Jugendchef Tobias Spiller sagte kurz und schmerzlos: „Wir wollten einfach mal was anderes machen und für Spaß sorgen.“ Das klappte in jedem Fall. Und so waren die vier Zinkwannen ständig auf dem künstlichen Gewässer unterwegs. Tom Adam gehörte zum Teilnehmerfeld. Er brachte Erfahrungen beim Badewannenrupfen mit. Denn im Jahr 2010 hatte es in Bärenbrück schon einmal ein Erntefest zu Wasser gegeben. Das war für den heute 22-Jährige seine Hahnrupf-Premiere. „Das war damals nicht schlecht“, sagte er und schob hinterher: „Ich mag aber auch das Reiten. Erntefest ist immer eine gute Sache.“ Dass der Griff nach Kopf und Flügel des Hahnes aus der Zinkwanne genauso schwierig ist, wie vom Pferderücken, war am Samstag zu erleben.

Die jungen Männer hatten das Gewässer am Rand des Sportplatzes geschaffen und dort auch die Pforte aufgestellt. Sogar der Steg für die Hahnplatzierer und die Pullchenaufhänger waren bestens platziert. So lief das Geschehen reibungslos ab. Nach dem Umzug durchs Dorf mit dem Gruppenfoto am Glockenturm gelangten sie mit der Erntekrone vornweg – getragen von Joshua Glowka aus Cottbus – zum Ort des Geschehens.

Elf junge Frauen feuerten die neun Starter an. Sie trugen ihre wendischen Festtagstrachten. Johanna Erdbeer, die ganz kurzfristig ihre Teilnahme zugesagt hatte, erschien in der Ausgehtracht. Bei volkstümlichen Klängen der Lutzketaler Blasmusikanten tanzten und klatschten sie. Die jungen Männer eroberten sich anfänglich Pullchen, die von Noah Rex aufgehängt worden waren, um ein Gefühl für das Navigieren der Zinkwannen zu bekommen. Erst danach wurde der Hahn in erreichbare Höhe gehängt, allerdings endete jeder Griff nach Kopf und Flügel in der braunen Grundwasserbrühe.

Nachdem alle kollektiv den Grund des  Gewässers nach Eriks Brille erfolgreich abgesucht hatten, ging es dann auch mit dem Rupfen zur Sache: Jugendchef Tobias Spiller holte sich den Kopf, wurde so erster Erntekönig.

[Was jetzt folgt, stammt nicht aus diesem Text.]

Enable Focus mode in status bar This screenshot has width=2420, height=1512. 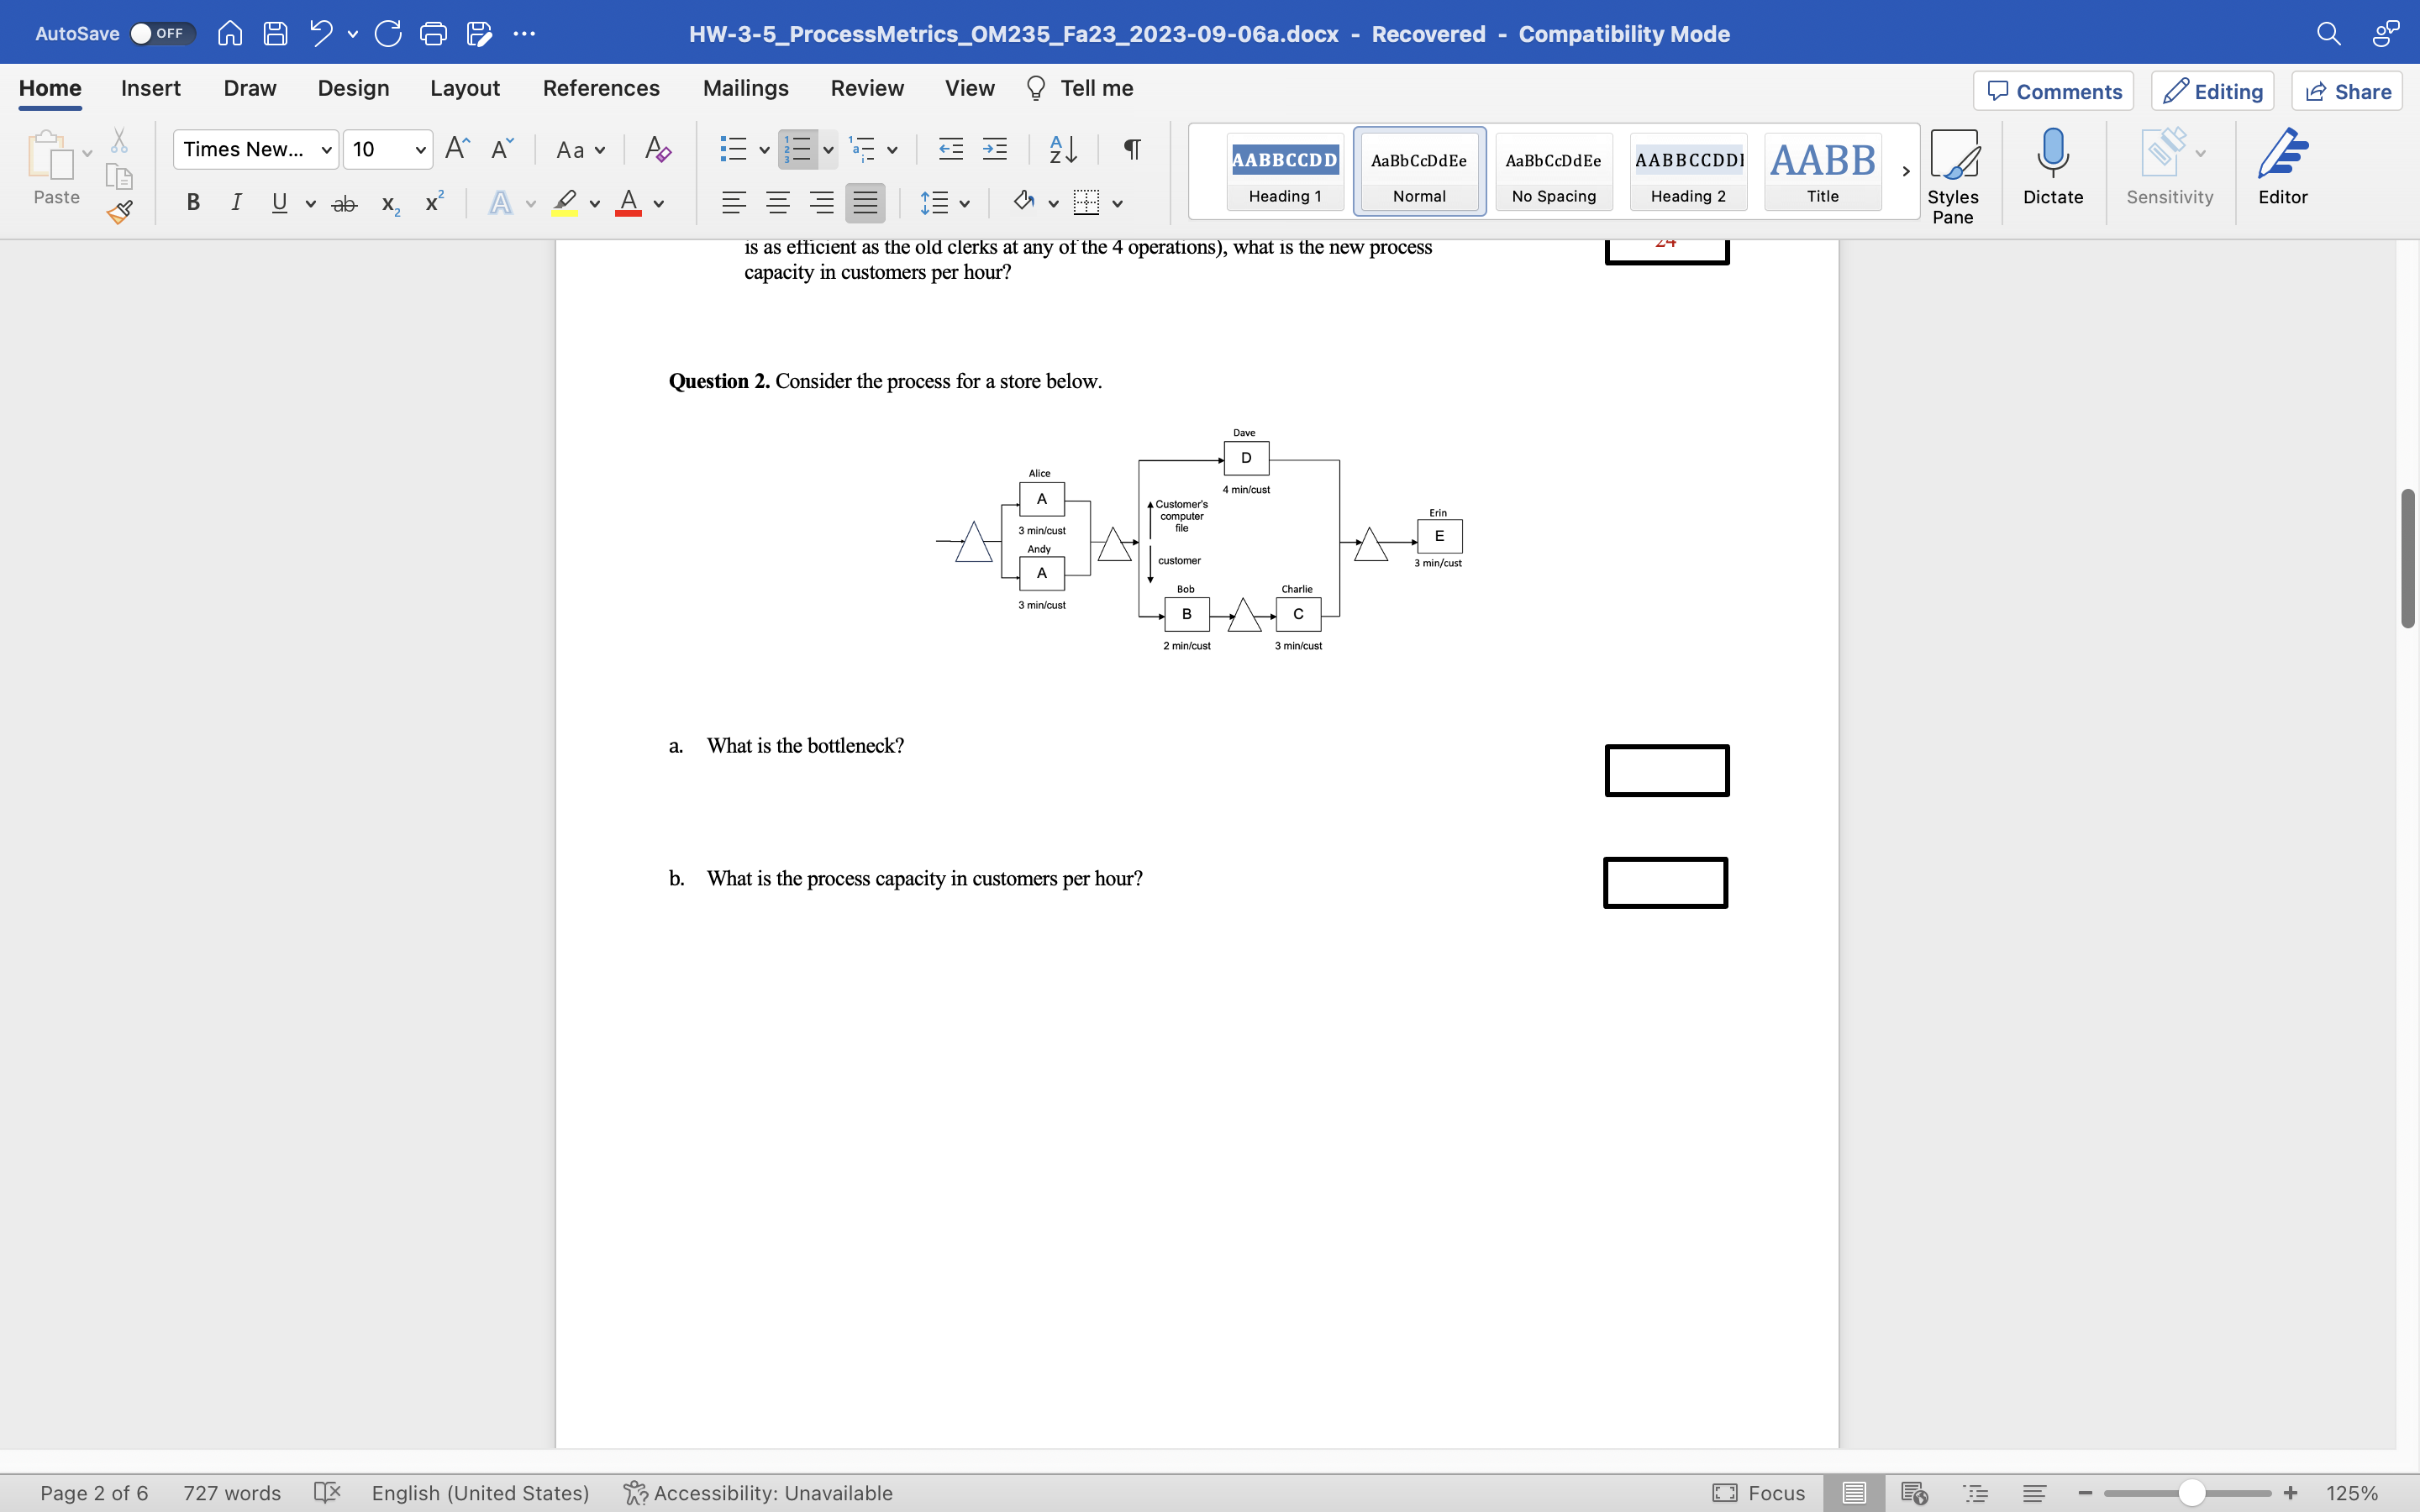[x=1759, y=1492]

Dem cool auftretenden Georg Pohl gelang der Griff nach dem ersten Flügel. Das gefiel nicht nur seinem Bruder Tom, sondern auch seinem Vater Sylvo Pohl aus Peitz. Der kommentierte: „Vor 30 Jahren bin ich das letzte Mal mit geritten. Da findet man es natürlich gut, wenn die Kinder die Tradition fortsetzen – wenn auch in etwas abgewandelter Form als heute.“ Das Erntekönigstrio komplettierte Jerome Stolz.

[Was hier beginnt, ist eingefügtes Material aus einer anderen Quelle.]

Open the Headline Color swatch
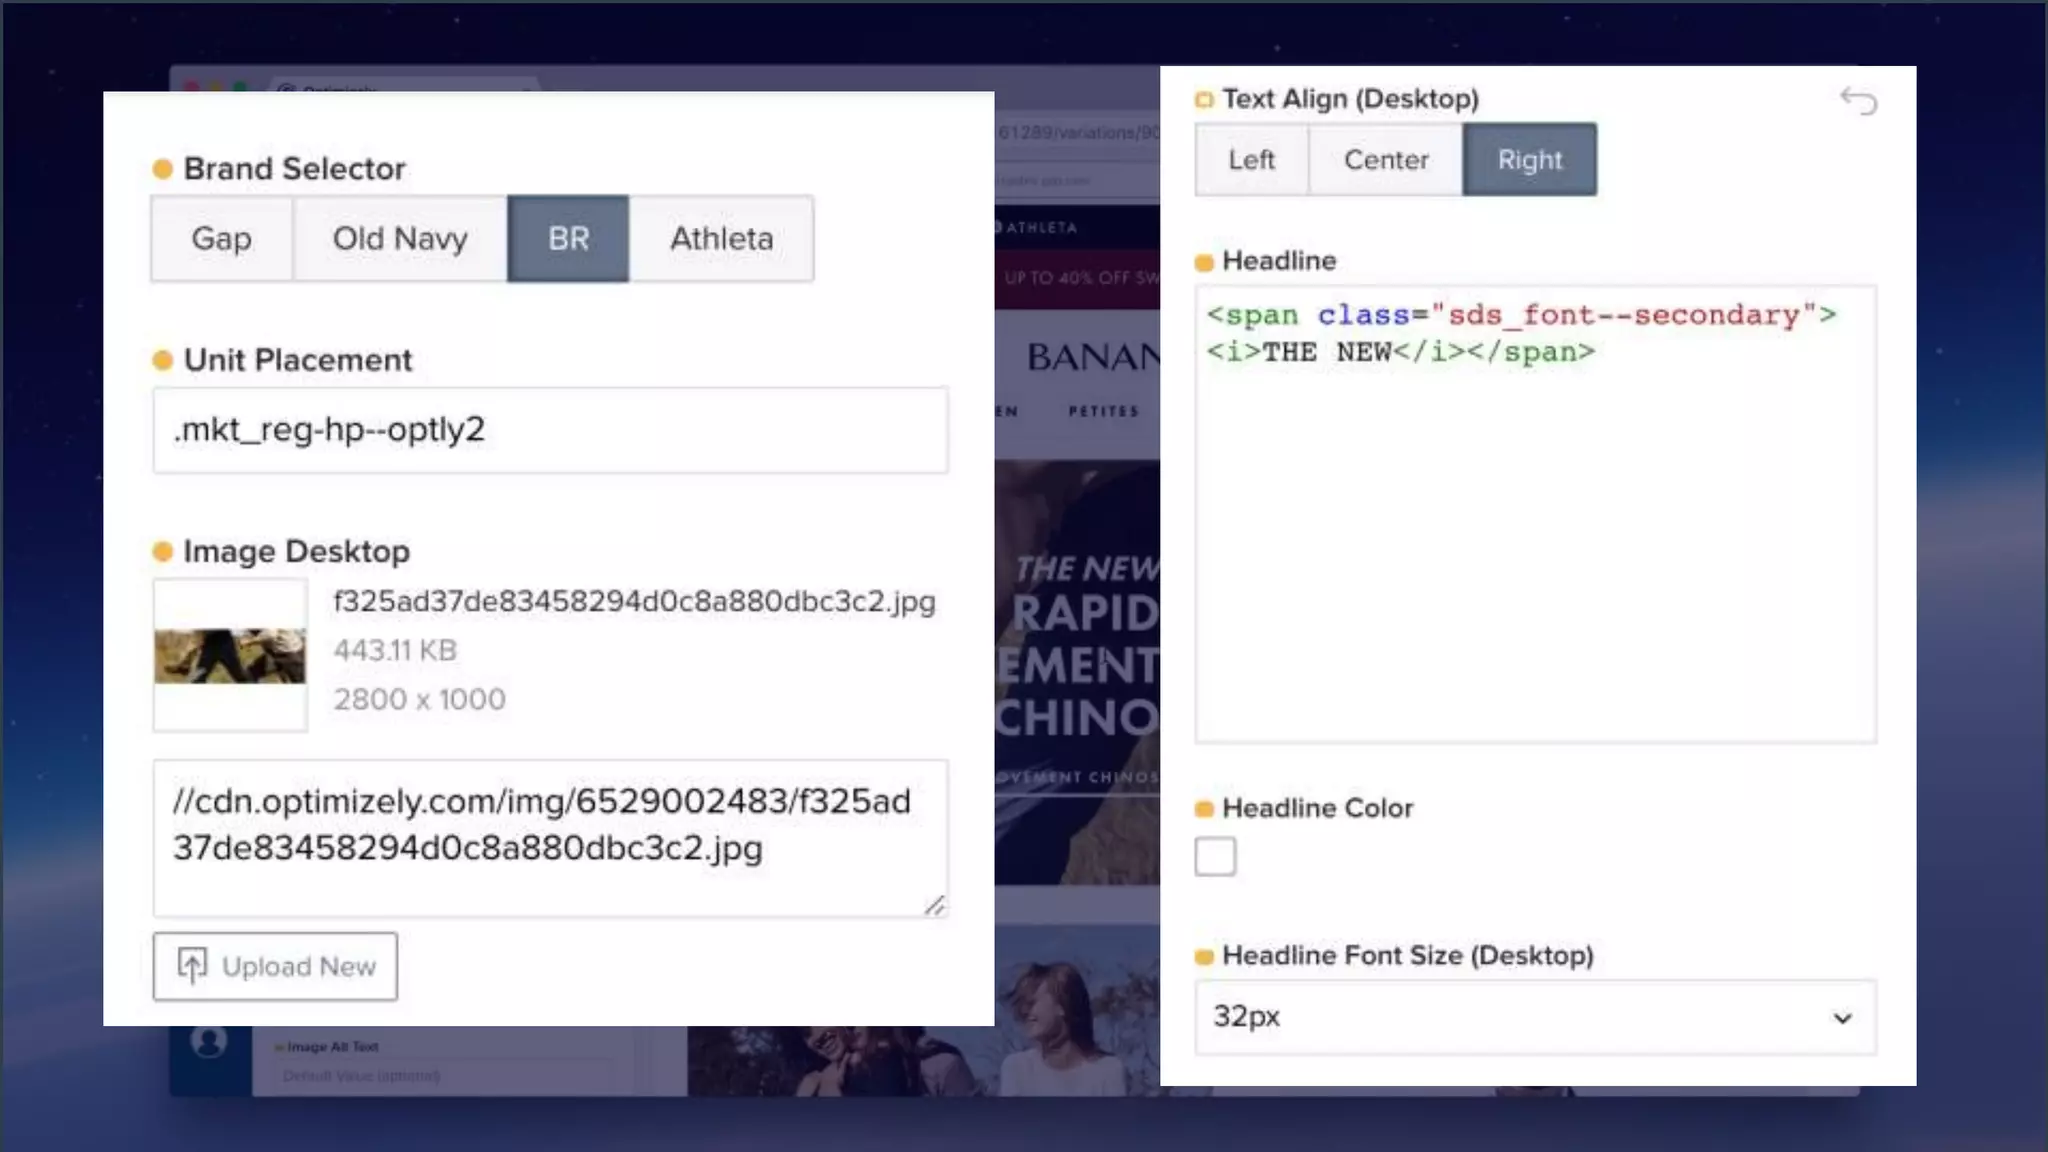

Im Tanz mit verbundenen Augen eroberten sich die Gekrönten Bernice Stolz, Lina Spiller und Marie Reißland ihre Partner für den abendlichen Tanz. Ortsvorsteher Wilfried Neuber moderierte die Veranstaltung und begleitete auch den Wettkampf der Mädchen. Die fanden im Eierlauf ihre Besten heraus: Am Ende waren Paula Simmula, Lisa Kowalewski und Celine Mehwald die Schnellsten.